Toplumun belli bir kesimine, yurdun belli bir bölgesine, farklı bir etnik kimliğe, farklı bir inanç sistemine, seçmedikleri bir aileye, belki eksik ya da engelli bir zihne, bedene, seçmedikleri bir cinsiyete doğdukları için bazısı, ömür boyu örselenecekler.
Kimisi örselenmiş ruhlarında belki mağduriyetin gölgesi düşmüş isyanları, belki de nefretin zehrine bulanmış şiddetleri büyütecekler.
Kimisi pembelere, eflatunlara, açık sarılara yazgılı, el bebek gül bebek, pudra şekeri kıvamında büyüyecekler.
Aynı yılın nüfus istatistiklerine kaydolmuş olmak dışında çoğu, bir diğeriyle yeniden bir araya gelemeyecekler. Büyüyüp yenil(en)dikçe, gelişip öğrendikçe, kendilerinin seçmediği her türlü varoluş düzlemini içselleştirecek, “öteki”leri anlamak şöyle dursun, çok büyük bir kısmı, her türlü “öteki”nden kana kana nefret edecekler.
Kimisi nefretleriyle yeni kuşaklar büyütecek, kibirleriyle birbirlerini tüketecekler. Kimisi üremeyi ödev bilirken, aslında hiçbir şey üretmeyecekler.

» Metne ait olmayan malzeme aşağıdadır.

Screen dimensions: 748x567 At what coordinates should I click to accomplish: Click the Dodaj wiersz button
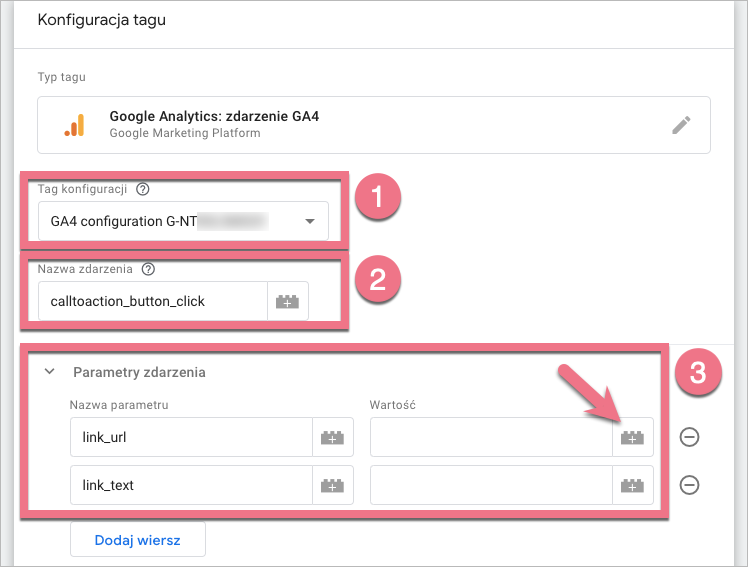coord(138,539)
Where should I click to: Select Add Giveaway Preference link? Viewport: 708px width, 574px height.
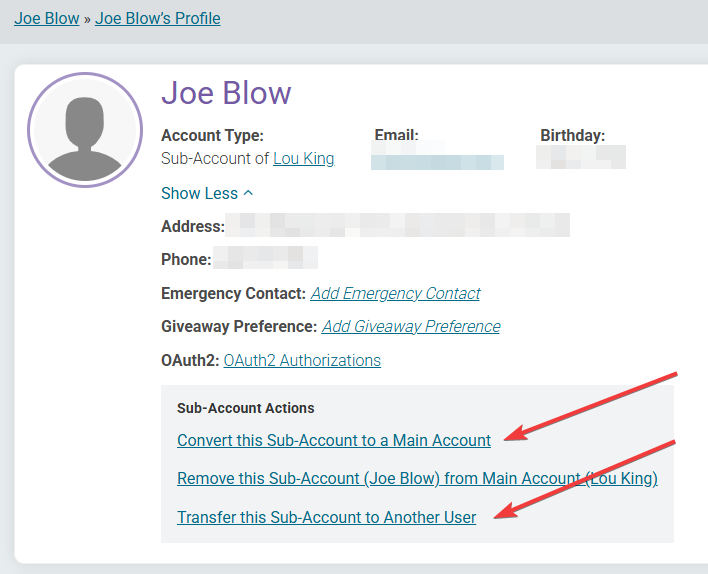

Hani o, daha doğmadan üstlendikleri, gelişime açık gencecik nüfusun büyük güç olduğu yönündeki, içi doldurulmayan yanılsamalı anlayış vardı ya, sayıca büyümek ile nitelikte gelişmek arasındaki nüansı belki onlar da hiç bilemeyecekler…
***
Minnak yavrular üzerine kurguladığım bu satırlar fena halde karamsar oldu, farkındayım. Ama sen söyle affına sığındığım sevgili okur, her gün gazeteleri okudukça beynime sıçrayan kanı ne yapayım?!
Bereketli topraklarından yemyeşil ormanlar, mor menekşeler, sarı çiğdemler, kırmızı gelincikler fışkırıyor yurdun. Bir de yine aynı topraklardan, boy boy, çeşit çeşit ayrıkotları, nefret bitkileri. Sahibi meçhul, faili kendinden menkul cesetlerin sızlayan kemikleri…
İster istemez ruhuna karamsarlık, sırtına soğuk bir ter, ağzına kekremsi bir tat doluyor insanın. Biz, ayıla bayıla dünyaya getirdiğimiz bu çocuklara, yıllar sonra ne diyeceğiz?
Not: Başlık, Nazım Hikmet Ran şiirinden, Zülfü Livaneli bestesinden alıntı.